The previously prepared human TM cells (two different cell lines) and primary TM cells (derived from 5 different donors each) were used for these studies. The protein extracts were prepared from approximately 1 million cells. In the suspension buffer, a combination of octylpyranoside (0.1% w/v), genapol (0.1%w/v), triton X-100 (0.5% v/v) and Tween-20 detergents (0.05% w/v) was used to ensure suspension of SLC44A2 channel. Immunoprecipitation (IP) of 0.5-1 mg cell extracts was performed using anti-cochlin (rabbit and chicken polyclonal antibodies) and anti-SLC44A2 (rabbit polyclonal and monoclonal) antibodies. The IP products were further extracted using Bligh and Dyer method. Lipids were subjected to mass spectrometry for identification of cholines/phosphatidylcholines and aqueous phase extracted proteins were subjected to Western blot analyses and/or mass spectrometry for protein identification.

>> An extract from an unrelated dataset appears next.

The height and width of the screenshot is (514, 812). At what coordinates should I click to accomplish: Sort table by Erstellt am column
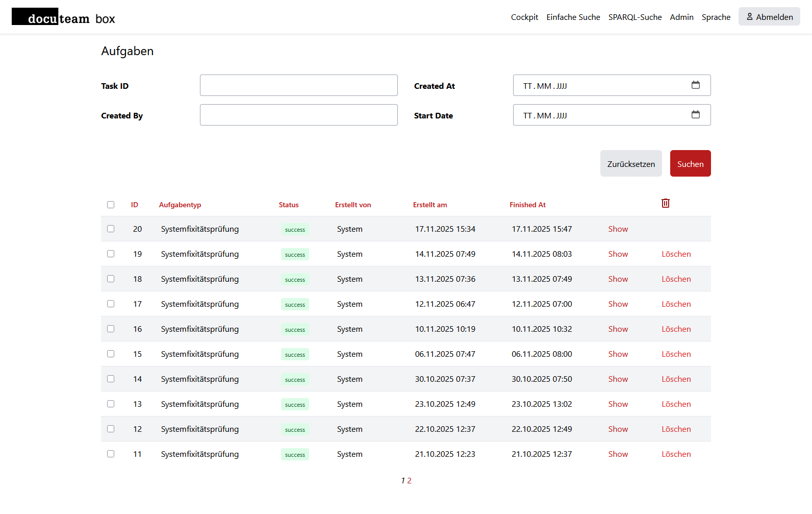429,205
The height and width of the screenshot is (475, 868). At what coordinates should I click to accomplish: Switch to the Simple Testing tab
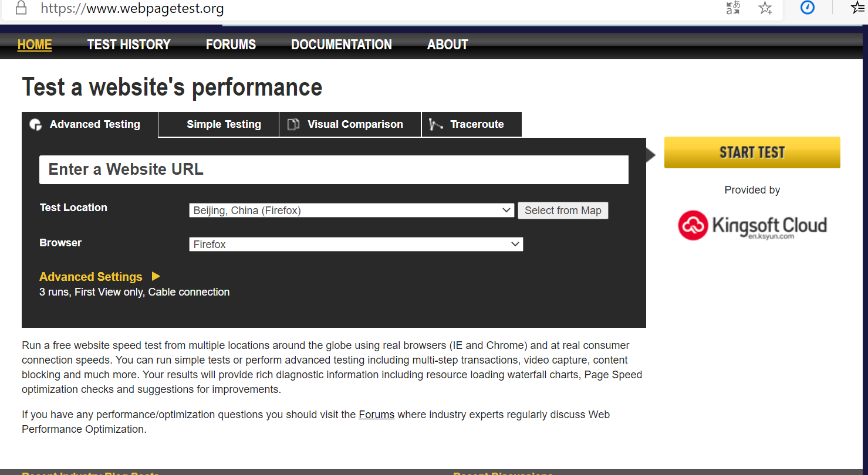[224, 124]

Fluorescent analogs of select PCs were incubated with TM cells and subjected to UV cross-linking, protein extraction, SDS-PAGE separation and mass spectrometry for identification of cross-linked proteins.

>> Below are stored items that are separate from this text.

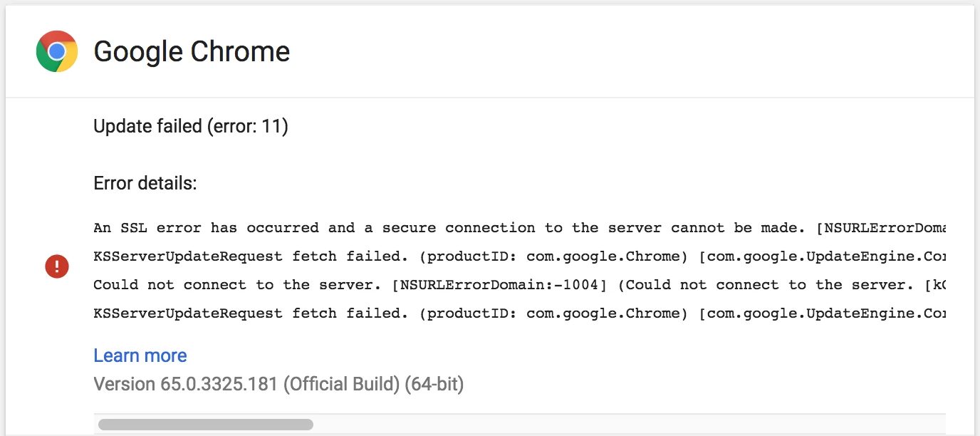The width and height of the screenshot is (980, 436).
Task: Click KSServerUpdateRequest line just above Learn more
Action: [519, 313]
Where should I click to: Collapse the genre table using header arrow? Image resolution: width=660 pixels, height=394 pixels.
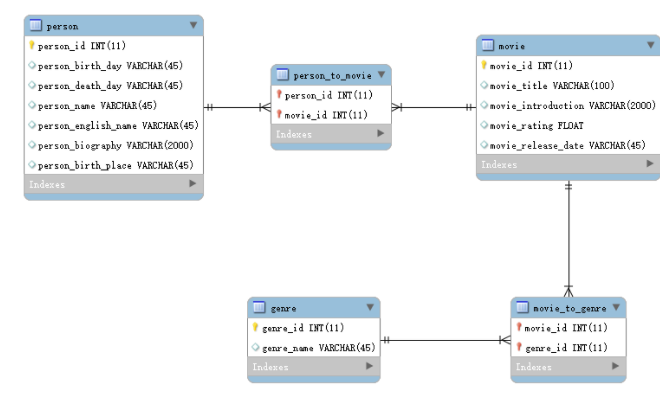(370, 307)
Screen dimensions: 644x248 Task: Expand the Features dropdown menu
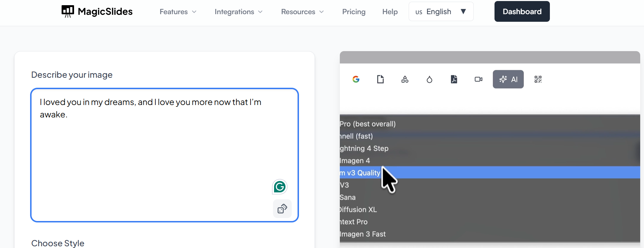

The reciprocal IP showed precipitation of cochlin as well as phosphatidylcholines with anti-SLC44A2 antibodies. Cochlin antibodies precipitated SLC44A2. Fluorescent analogs performed for several PC species (not control PS species) showed cross-linkage with SLC44A2.
Several cholines and cochlin both interact with SLC44A2 channel. These results suggest that SLC44A2 channel activity could be potentially modulated by interactions with both phosphatidylcholines and cochlin.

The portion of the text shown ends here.